Here comes the crumb.
A piece of toast that was left behind by late Beatles legend George Harrison on a plate in 1962 has been sold.
The leftover crust was saved by then-15-year-old Sue Houghton and preserved on a scrapbook page, per the Daily Express.
Next to the toast is the caption: “Piece of George’s breakfast 2-8-63.”
That date marked The Beatles’ return to Liverpool, England, after seven weeks away to play at the Grafton Rooms before their last gig at the Cavern Club, where the Fab Four was discovered by manager Brian Epstein.
Houghton had befriended the Harrison family in Liverpool and swiped the breakfast remains from the dining table during a visit to their home. And as an avid Harrison fan, her Beatles scrapbook would also include such remnants as threads from his jeans and fluff from under his bed.
The toasted treasure was first auctioned in 1992 when Houghton sold her Beatles scrapbook at Christie’s for $1,600 to pay for home repairs.
Since then, it changed hands until memorabilia collector Joseph O’Donnell recently acquired it.
He hasn’t revealed what he paid, but he has ensured its preservation by framing it in UV-protected museum-grade glass.
For O’Donnell, the toasted relic is a reminder of the joy and humor that the Fab Four continue to inspire six decades later.
“It’s a brilliant story that is both bizarre, historical and a story I’ll continue telling friends, memorabilia collectors and fellow Beatles fans,” he said, per the outlet.
The leftover toast became an inside joke among The Beatles.

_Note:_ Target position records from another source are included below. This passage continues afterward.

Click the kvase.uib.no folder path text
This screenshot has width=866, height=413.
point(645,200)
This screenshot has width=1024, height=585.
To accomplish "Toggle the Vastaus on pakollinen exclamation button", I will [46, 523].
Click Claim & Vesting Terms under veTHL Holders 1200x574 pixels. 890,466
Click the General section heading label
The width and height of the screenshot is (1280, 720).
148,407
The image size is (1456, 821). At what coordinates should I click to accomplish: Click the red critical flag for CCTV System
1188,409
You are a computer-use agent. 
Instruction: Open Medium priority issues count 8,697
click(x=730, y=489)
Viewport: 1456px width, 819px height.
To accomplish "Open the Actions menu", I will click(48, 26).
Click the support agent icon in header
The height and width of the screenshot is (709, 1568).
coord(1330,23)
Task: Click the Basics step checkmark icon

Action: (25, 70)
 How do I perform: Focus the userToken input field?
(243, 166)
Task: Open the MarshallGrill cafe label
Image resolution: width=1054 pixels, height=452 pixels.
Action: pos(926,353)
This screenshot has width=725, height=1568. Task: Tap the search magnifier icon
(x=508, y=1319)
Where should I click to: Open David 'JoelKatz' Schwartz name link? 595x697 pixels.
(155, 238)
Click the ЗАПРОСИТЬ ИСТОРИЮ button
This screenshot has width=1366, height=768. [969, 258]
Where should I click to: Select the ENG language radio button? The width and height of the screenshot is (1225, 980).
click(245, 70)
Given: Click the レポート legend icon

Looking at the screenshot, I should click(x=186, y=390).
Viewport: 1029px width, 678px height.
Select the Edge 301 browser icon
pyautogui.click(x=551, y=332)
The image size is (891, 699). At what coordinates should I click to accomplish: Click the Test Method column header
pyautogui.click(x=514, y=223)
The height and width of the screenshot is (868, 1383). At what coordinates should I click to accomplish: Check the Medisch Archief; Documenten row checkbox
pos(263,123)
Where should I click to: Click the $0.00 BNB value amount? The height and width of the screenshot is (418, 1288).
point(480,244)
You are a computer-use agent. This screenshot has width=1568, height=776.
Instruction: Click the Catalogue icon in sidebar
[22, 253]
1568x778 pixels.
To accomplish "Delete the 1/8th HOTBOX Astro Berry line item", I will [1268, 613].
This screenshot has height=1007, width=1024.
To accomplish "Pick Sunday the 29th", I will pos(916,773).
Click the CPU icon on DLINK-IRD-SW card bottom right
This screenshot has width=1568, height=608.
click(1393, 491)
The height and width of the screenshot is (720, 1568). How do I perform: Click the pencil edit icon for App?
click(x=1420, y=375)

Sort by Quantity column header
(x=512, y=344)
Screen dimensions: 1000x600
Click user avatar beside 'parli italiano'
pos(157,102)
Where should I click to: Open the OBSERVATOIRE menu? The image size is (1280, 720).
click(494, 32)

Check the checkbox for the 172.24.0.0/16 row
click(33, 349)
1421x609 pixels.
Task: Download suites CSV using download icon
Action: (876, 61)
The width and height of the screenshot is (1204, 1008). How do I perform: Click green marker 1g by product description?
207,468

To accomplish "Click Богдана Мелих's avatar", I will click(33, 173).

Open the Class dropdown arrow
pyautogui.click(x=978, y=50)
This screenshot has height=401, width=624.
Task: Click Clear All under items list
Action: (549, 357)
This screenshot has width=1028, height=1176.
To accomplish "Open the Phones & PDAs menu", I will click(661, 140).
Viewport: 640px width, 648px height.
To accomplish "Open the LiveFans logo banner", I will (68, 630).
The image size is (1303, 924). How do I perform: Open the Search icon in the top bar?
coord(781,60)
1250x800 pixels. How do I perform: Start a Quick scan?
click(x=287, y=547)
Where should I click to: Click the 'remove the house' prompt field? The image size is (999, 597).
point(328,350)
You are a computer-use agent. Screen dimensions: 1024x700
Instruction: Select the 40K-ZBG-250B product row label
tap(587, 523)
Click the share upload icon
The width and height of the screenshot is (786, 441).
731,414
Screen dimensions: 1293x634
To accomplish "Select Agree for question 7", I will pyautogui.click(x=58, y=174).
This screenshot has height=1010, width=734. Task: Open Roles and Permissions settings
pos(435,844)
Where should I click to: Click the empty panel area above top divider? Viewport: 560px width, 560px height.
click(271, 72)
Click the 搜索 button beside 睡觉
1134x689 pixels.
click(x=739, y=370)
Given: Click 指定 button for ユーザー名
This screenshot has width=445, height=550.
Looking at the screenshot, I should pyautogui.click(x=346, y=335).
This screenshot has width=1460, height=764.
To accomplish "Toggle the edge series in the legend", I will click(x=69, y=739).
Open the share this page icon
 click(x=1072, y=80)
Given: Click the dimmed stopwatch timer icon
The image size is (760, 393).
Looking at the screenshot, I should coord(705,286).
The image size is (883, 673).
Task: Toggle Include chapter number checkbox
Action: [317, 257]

In 1999, Paul McCartney told German newspaper Der Spiegel that his children would tease him about leaving breakfast unfinished, exaggerating the tale of Harrison’s toast by claiming that it sold “for $40,000.”
McCartney said his family would humorously hide his leftover food, saying things like: ‘Dad, you don’t have to finish the bread roll’ or ‘Do you really want half an egg? Let’s clear the table.”
And in 1992, Harrison seemingly debunked the toast tale, telling VOX magazine: “I ate all my toast! I never left any!”
Harrison died of lung cancer in Beverly Hills, California, on Nov. 29, 2011. He was 58.
The Beatles recently won Best Rock Performance at the Grammys for 2023’s “Now and Then,” the first new tune by the Fab Four since 1996’s “Real Love.”
Th song was written and first recorded by John Lennon in the ’70s, and was finished by surviving Beatles McCartney and Ringo Starr with the help of artificial intelligence.